Eine steigende Anzahl von Resistenzen auf derzeitig angewandte antiparasitäre und antibakterielle Arzneistoffe erfordert die Entwicklung neuartiger Antiinfektiva. Für den Parasiten Plasmodium falciparum, den Erreger der Malaria, wurde das Schlüsselenzym der Fettsäuresynthese Typ-2, Enoyl ACP Reduktase (ENR), als potentielle Zielstruktur vorgeschlagen. In einem virtuellen Screening einer virtuellen Datenbank von fragmentartigen Kleinmolekülen konnten acht vielversprechende Strukturen ausfindig gemacht werden. Ein Salicylsäureamidderivat zeigte in einem zellulären Assay inhibitorische Wirkung im erythrozytären Stadium. Diese Verbindung wurde in weiteren Schritten optimiert, in dem Struktur-Aktivitäts-Beziehungen und kombinatorisches Docking für Salicylamide analysiert wurden.
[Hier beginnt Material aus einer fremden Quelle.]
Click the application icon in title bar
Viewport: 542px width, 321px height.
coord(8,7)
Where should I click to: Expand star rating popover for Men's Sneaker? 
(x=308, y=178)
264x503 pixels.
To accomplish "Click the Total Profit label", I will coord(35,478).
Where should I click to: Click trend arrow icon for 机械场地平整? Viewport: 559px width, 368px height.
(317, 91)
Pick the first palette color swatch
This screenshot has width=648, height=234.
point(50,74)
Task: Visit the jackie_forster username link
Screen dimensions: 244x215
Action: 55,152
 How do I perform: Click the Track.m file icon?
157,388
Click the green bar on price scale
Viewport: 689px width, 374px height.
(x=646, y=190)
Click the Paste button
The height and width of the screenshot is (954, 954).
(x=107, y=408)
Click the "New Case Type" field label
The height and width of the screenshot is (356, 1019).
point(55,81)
Aus dieser Studie konnten zwei potente Verbindungen hervorgehen, die eine niedrige Zytotoxizität aufweisen und in einstellig mikromolarer Konzentration sowohl im erythrozytären als auch im prä-erythrozytären Stadium ihre hemmende Wirkung entfalten. Die Wirkung im prä-erythrozytären Stadium zeigte sich der Wirkung von Primaquin überlegen.
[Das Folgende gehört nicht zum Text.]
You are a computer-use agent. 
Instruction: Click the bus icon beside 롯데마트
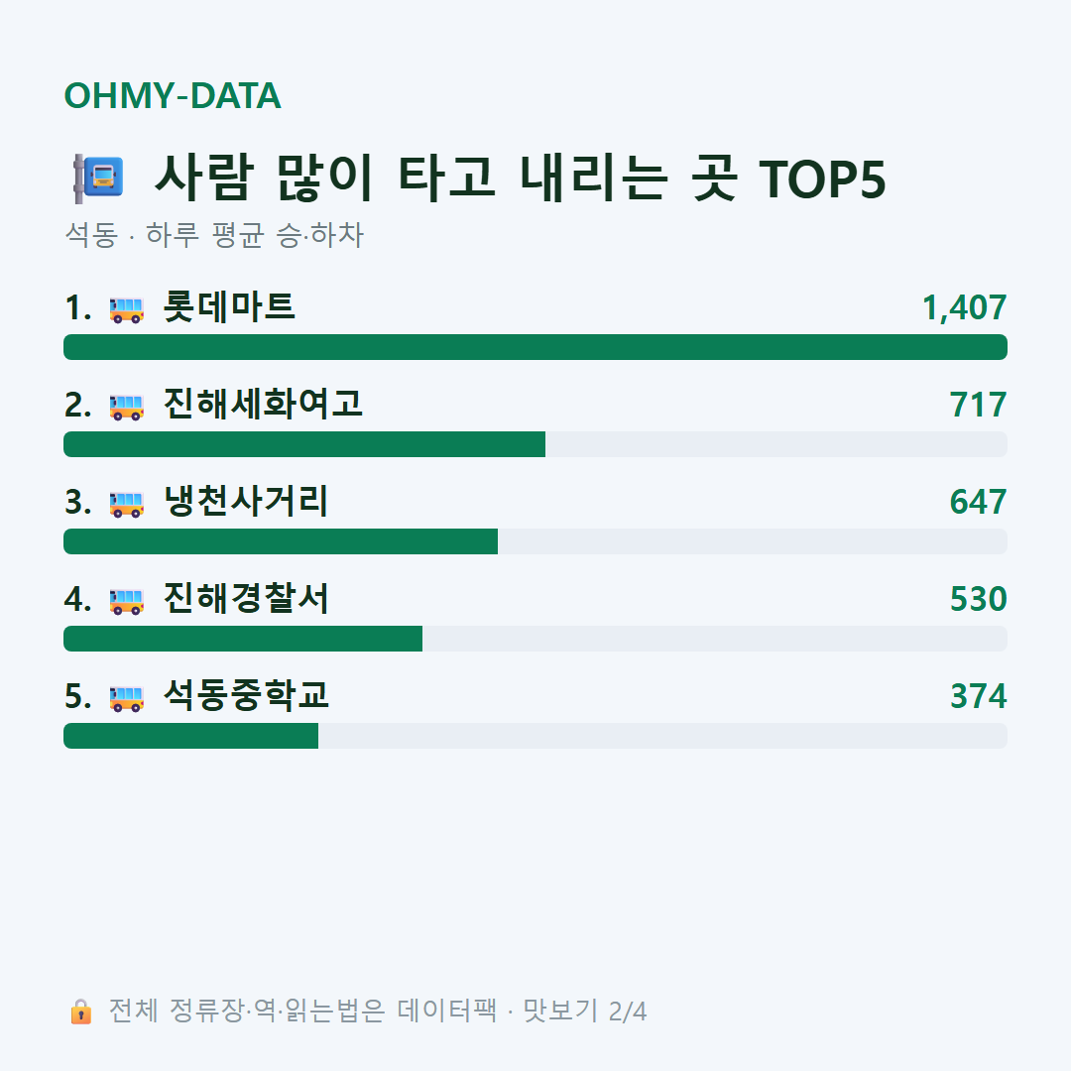[127, 309]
Die Biosynthese der Tetrahydrofolsäure ist ein essenzieller Stoffwechselweg für fast alle Organismen. Das Enzym Pyruvoyltetrahydropterin Synthase im Plasmodium falciparum (PfPTPS) übernimmt in diesem Stoffwechselweg die Katalyse einer Reaktion, die gewöhnlich von Dihydroneopterin Aldolase katalysiert wird, das jedoch im Plasmodium Genom fehlt. Die Einbettung des Enzyms PfPTPS in den Folatstoffwechsel qualifiziert es als eine potentielle Zielstruktur zur Entwicklung neuartiger Antifolate. Eine spezielle auf dieses Zielprotein hin aufgearbeitete Bibliothek weist Kleinmoleküle mit zink-bindenden funktionellen Gruppen auf. Die Durchführung eines virtuellen Screenings führte zur Auswahl von neun Molekülen für die Synthese, die anschließend auf ihre biologische Wirkung evaluiert werden sollen.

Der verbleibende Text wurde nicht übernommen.